Date of Award


Degree Type


Degree Name

Doctor of Philosophy


Computer Science

Major Professor

Jack J. Dongarra

Committee Members

Michael W. Berry, Kenneth Stephenson, Stanimire Tomov


Multicore architectures with high core counts have come to dominate the world of high performance computing, from shared memory machines to the largest distributed memory clusters. The multicore route to increased performance has a simpler design and better power efficiency than the traditional approach of increasing processor frequencies. But, standard programming techniques are not well adapted to this change in computer architecture design.

In this work, we study the use of dynamic runtime environments executing data driven applications as a solution to programming multicore architectures. The goals of our runtime environments are productivity, scalability and performance. We demonstrate productivity by defining a simple programming interface to express code. Our runtime environments are experimentally shown to be scalable and give competitive performance on large multicore and distributed memory machines.

This work is driven by linear algebra algorithms, where state-of-the-art libraries (e.g., LAPACK and ScaLAPACK) using a fork-join or block-synchronous execution style do not use the available resources in the most efficient manner. Research work in linear algebra has reformulated these algorithms as tasks acting on tiles of data, with data dependency relationships between the tasks.
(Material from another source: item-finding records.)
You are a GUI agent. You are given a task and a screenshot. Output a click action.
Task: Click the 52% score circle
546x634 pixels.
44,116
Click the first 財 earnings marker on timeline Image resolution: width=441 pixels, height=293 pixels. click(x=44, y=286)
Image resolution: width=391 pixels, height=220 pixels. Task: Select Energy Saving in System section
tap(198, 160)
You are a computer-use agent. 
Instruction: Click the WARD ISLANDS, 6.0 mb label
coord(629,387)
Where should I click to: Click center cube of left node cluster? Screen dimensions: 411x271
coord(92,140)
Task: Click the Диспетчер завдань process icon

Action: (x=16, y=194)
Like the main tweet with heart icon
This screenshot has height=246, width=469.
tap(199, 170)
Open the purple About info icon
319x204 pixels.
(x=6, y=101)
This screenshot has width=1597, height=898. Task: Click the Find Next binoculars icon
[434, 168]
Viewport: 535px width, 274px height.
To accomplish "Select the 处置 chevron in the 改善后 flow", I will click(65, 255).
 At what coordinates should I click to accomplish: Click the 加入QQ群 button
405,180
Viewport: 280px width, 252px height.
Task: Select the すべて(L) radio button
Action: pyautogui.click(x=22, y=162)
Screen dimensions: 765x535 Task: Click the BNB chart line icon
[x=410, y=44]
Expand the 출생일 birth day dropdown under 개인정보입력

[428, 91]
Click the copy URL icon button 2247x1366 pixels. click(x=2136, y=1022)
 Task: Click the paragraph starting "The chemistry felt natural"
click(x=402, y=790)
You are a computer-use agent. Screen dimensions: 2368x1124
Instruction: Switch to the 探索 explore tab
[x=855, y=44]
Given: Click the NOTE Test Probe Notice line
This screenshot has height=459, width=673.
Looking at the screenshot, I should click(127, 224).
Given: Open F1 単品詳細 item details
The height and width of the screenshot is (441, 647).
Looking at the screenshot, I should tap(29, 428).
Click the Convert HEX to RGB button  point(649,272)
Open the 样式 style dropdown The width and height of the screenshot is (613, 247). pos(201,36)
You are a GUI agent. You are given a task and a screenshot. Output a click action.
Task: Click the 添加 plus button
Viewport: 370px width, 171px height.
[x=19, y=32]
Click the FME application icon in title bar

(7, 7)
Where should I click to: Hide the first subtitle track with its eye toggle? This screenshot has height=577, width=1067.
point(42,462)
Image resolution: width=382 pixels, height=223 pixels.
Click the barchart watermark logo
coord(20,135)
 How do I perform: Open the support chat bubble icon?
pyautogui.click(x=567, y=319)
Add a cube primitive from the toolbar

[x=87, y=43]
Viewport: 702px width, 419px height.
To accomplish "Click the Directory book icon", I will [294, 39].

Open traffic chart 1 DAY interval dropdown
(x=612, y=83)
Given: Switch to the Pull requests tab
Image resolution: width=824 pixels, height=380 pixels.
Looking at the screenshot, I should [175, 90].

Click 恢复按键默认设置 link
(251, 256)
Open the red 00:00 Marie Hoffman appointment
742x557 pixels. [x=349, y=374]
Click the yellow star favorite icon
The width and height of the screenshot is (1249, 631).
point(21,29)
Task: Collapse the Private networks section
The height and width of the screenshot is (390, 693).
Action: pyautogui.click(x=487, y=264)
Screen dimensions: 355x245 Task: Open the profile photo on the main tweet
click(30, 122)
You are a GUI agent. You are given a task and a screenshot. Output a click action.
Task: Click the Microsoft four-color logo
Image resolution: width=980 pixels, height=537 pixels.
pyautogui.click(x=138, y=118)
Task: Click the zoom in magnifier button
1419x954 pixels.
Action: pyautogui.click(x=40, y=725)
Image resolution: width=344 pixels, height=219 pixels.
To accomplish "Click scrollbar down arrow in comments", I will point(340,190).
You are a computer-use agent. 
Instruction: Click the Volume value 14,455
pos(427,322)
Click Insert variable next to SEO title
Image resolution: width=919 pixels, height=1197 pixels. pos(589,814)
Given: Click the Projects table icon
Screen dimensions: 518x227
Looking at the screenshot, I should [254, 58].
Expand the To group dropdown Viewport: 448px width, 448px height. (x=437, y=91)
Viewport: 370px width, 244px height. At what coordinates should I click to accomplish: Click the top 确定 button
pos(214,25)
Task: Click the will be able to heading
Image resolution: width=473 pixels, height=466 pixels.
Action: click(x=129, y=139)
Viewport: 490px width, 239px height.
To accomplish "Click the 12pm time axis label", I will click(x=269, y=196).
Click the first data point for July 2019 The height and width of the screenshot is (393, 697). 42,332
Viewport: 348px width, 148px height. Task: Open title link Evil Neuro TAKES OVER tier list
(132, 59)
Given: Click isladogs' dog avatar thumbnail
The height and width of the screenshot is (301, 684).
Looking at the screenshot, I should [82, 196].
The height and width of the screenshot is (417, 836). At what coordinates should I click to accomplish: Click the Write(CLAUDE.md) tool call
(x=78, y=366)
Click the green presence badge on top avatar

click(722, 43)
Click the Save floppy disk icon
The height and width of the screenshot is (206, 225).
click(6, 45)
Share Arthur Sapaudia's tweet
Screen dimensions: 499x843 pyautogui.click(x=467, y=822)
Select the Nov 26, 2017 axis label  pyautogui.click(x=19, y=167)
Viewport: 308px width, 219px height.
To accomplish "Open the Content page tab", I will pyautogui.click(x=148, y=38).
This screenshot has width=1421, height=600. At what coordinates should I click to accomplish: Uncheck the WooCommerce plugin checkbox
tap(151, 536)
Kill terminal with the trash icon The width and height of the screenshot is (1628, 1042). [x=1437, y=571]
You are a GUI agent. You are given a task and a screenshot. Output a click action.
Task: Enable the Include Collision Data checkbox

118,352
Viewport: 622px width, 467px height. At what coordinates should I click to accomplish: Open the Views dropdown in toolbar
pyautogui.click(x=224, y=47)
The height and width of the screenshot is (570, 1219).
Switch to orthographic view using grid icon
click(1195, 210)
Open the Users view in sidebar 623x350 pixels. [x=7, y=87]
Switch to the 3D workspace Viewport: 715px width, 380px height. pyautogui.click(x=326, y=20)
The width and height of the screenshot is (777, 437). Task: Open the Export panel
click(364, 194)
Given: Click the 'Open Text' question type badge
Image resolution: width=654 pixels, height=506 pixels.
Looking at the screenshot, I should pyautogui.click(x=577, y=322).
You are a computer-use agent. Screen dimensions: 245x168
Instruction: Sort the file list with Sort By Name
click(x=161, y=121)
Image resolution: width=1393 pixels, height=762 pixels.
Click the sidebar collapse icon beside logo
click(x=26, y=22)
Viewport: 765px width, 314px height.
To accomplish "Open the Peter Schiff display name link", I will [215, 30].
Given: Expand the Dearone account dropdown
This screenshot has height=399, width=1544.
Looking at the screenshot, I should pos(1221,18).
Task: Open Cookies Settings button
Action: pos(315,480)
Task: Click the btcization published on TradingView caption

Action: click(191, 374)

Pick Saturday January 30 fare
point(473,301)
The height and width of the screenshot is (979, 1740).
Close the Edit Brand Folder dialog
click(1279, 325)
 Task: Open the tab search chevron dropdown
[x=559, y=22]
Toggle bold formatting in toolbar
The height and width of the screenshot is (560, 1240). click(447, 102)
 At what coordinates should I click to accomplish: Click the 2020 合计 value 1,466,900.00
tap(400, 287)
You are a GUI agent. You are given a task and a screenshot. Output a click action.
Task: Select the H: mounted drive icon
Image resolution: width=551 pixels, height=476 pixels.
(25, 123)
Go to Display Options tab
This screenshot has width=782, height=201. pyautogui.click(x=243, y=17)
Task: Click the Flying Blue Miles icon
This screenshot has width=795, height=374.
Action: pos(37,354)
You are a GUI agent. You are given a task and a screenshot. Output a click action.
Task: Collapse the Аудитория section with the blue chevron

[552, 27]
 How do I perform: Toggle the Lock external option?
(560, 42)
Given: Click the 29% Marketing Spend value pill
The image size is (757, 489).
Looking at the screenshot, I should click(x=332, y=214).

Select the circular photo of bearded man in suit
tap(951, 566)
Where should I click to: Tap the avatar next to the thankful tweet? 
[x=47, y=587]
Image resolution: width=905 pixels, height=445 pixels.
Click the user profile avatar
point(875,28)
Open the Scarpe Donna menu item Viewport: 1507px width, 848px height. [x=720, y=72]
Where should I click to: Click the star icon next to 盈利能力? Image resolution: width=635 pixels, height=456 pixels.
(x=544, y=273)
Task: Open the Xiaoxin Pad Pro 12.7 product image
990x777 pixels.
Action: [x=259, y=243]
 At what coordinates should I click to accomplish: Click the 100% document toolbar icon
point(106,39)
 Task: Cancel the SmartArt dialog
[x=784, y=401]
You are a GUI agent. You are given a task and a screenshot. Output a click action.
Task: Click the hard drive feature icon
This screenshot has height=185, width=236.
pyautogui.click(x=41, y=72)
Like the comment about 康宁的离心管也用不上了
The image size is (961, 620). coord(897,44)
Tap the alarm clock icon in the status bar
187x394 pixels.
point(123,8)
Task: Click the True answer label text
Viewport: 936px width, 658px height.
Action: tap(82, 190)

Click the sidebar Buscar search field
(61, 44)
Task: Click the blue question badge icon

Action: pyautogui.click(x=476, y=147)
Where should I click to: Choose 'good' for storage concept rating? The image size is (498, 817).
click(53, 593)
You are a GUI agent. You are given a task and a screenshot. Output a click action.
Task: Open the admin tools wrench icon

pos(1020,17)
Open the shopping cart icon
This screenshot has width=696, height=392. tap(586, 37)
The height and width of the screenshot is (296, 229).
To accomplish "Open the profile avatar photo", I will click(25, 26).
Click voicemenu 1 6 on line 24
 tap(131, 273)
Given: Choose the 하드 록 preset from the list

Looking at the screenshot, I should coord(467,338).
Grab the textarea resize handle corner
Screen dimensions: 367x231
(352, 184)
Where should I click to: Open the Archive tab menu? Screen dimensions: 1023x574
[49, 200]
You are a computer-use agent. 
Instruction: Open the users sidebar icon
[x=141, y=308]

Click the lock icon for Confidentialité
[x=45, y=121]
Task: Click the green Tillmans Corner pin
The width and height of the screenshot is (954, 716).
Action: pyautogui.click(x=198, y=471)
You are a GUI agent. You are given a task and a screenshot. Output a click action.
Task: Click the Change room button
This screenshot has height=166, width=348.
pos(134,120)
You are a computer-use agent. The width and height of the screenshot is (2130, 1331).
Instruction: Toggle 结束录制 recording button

This results in a task-based DAG for the reformulated algorithms, which can be executed via asynchronous data-driven execution paths analogous to dataflow execution.

We study an API and runtime environment for shared memory architectures that efficiently executes serially presented tile based algorithms. This runtime is used to enable linear algebra applications and is shown to deliver performance competitive with state-of- the-art commercial and research libraries.

We develop a runtime environment for distributed memory multicore architectures extended from our shared memory implementation. The runtime takes serially presented algorithms designed for the shared memory environment, and schedules and executes them on distributed memory architectures in a scalable and high performance manner. We design a distributed data coherency protocol and a distributed task scheduling mechanism which avoid global coordination. Experimental results with linear algebra applications show the scalability and performance of our runtime environment.